Sostener la continuidad pedagógica de la educación obligatoria (que haya clases todos los días), sobre todo en las escuelas de gestión estatal. En este punto se debe discutir el concepto de corresponsabilidad de las familias y la sociedad respecto de la educación;

El actual escenario de descenso demográfico con cobertura próxima a la universalización, representa una oportunidad para generar políticas respecto de las condiciones en que se enseña y se aprende en las escuelas;

Analizar los modos de incorporar tecnología en la escuela como una capacidad estratégica para desarrollar procesos de innovación y producción de conocimiento;

Discutir como incorporar las herramientas de la Inteligencia Artificial en todo el sistema educativo;

Construir un nuevo federalismo educativo, y en ese marco, una nueva distribución de los recursos económicos;

Como parte de la política de recuperar el Sistema Universitario, se debe priorizar su articulación con el sistema educativo, en espacial con los Institutos Formadores y con el sistema productivo.

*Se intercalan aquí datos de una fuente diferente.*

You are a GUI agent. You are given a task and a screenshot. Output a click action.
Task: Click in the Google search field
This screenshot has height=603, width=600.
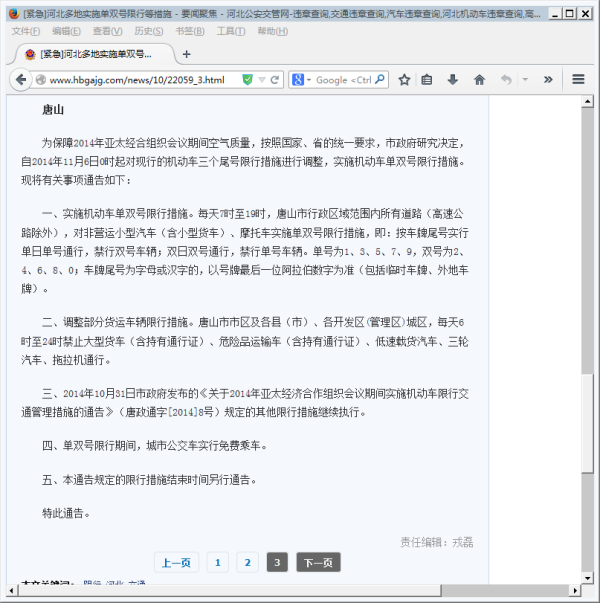[x=343, y=80]
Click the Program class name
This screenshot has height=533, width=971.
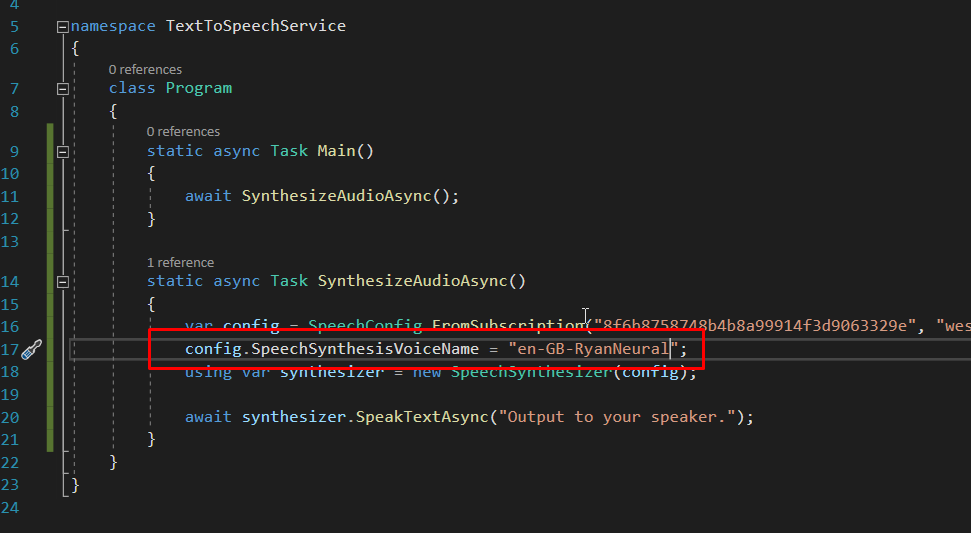coord(198,89)
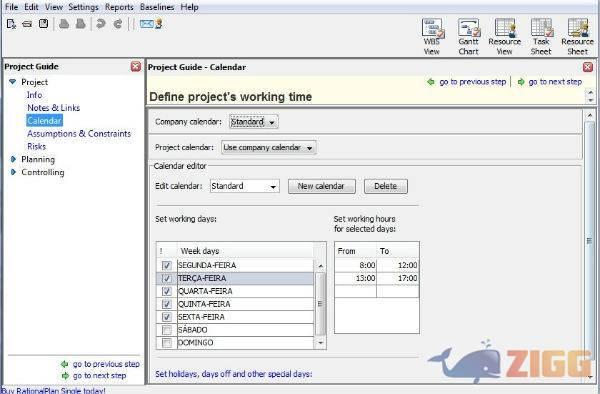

Por último, convocó a “la construcción de una gran fuerza social y política para el desarrollo y la justicia social, que represente a trabajadores, sectores productivos, la ciencia, la educación y la cultura. Que defienda los intereses nacionales, promueva el desarrollo y se abra a la participación de todos. Solo con un peronismo fuerte, amplio, unido y con sus raíces en el pueblo podremos forjar un país más justo, solidario y con oportunidades para todos”.